Figure 3. 1H NMR spectra (400 MHz, CDCl3) of top: commercially protonated DOPC (Avanti lipids), bottom: DOPC-d64  (NDF) which shows depletion of protons signals from the alkyl chains (region of low frequency (0-3 ppm)).

In addition, the chemical deuteration team at NDF has recently developed a method for stereoselective synthesis of fully deuterated Phytanic acid-d39 and its phospholipid derivative 1,2-diphytanoyl-sn-glycero-3-phosphocholine-d78. DPhPC in its protonated form was recently used to form tethered model membranes for neutron reflectometry studies, and was effective at revealing the membrane structure against a solution interface comprised of heavy water (D2O)(4). 
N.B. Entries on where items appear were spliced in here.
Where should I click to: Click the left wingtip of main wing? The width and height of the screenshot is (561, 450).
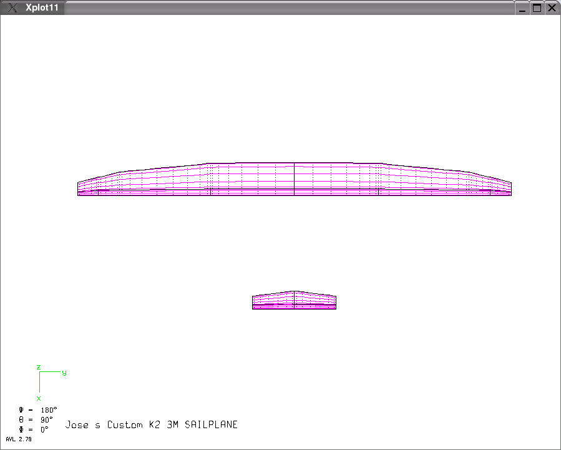coord(79,189)
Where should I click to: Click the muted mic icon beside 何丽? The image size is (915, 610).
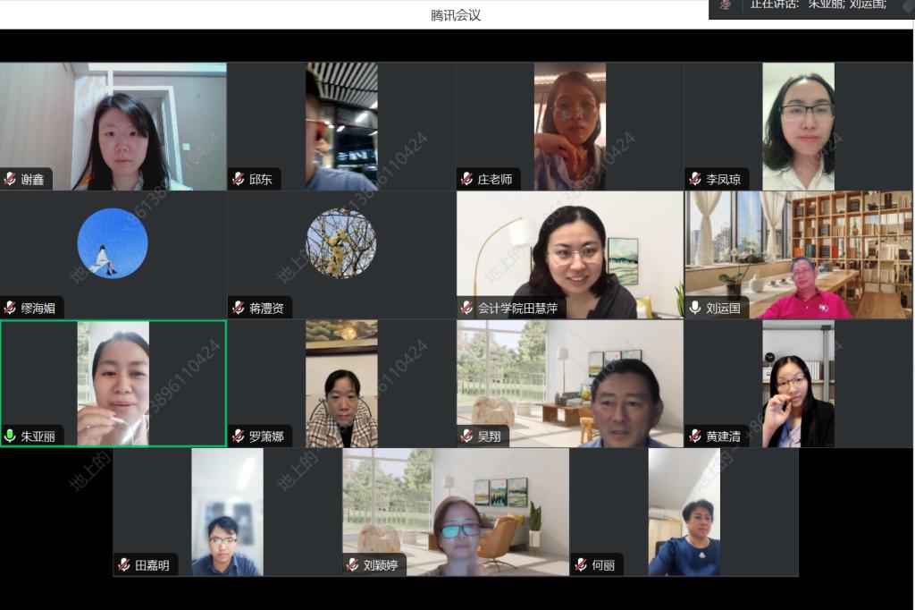(x=581, y=564)
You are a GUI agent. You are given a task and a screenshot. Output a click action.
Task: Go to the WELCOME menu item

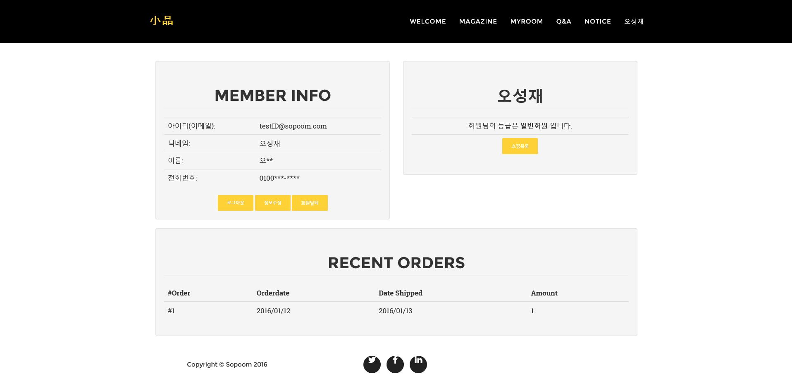pyautogui.click(x=427, y=21)
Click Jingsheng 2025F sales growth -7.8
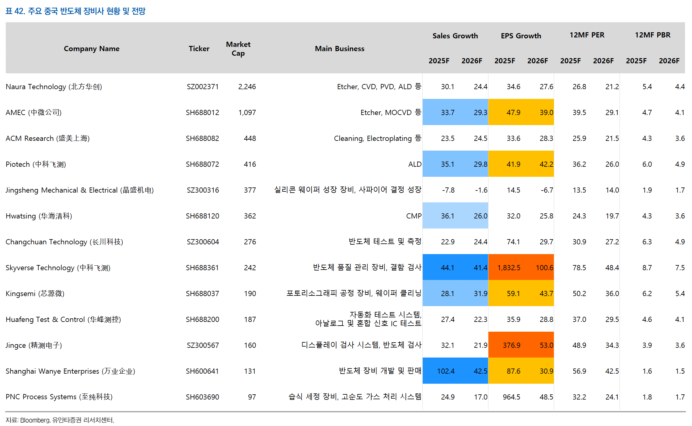The width and height of the screenshot is (692, 426). [448, 190]
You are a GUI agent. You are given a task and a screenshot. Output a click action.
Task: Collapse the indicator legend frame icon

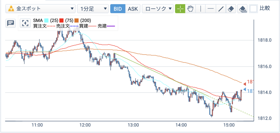tap(25, 23)
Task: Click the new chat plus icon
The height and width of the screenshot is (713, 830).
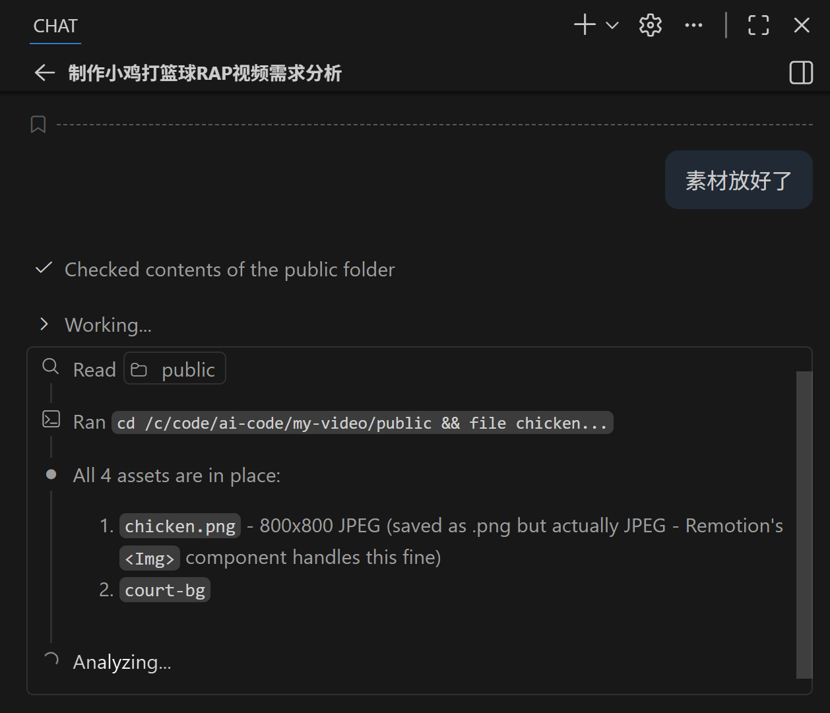Action: [x=585, y=26]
Membranes formed using protonated DPhPC however would not be an effective platform for studies seeking to investigate the location and structure of integral and trans-membrane proteins, as both lipid and protein have similar neutron scattering length densities.  In these instances, tail-deuterated DPhPC-d78 would be essential to support such studies, and the NDF is now able to produce these molecules which have been commercially unavailable before in their deuterated forms.

Figure 4. Deuterated a) DPhPC-d78 and b) deuterated phytanic acid-d39 produced at NDF.

References:

1. For example see: Gehman, J. D., Sani, M. A and Separovic, F. (2011), Solid-state NMR of membrane-acting antimicrobial peptides. In Biomolecular NMR Spectroscopy, eds. A. Dingley and S. Pascal, IOS Press, Amsterdam, The Netherlands, Chapter 8, pp 137-161.
2. For example see: W K Rohwedder, W. K. (1985), Mass spectrometry of lipids labeled with stable isotopes, Prog. Lipid Res. 24, 1-18.
3. For example see: Darwish, T. A., Smith, A. R. G., Gentle, I. R., Burn, P. L., Luks, E., Moraes, G., Gillon, M., Holden, P. J., and James, M. (2012), Deuteration of conjugated aromatic heterocycles for morphological studies of organic light emitting devices, Tetrahedron Letters 53, 931–935.
4. Duncan J. McGillivray, Gintaras Valincius, David J. Vanderah, Wilma Febo-Ayala, John T. Woodward, Frank Heinrich, John J. Kasianowicz and Mathias Lösche, 2007, Molecular-scale structural and functional characterization of sparsely tethered bilayer lipid membranes, Biointerphases 2, 21-33.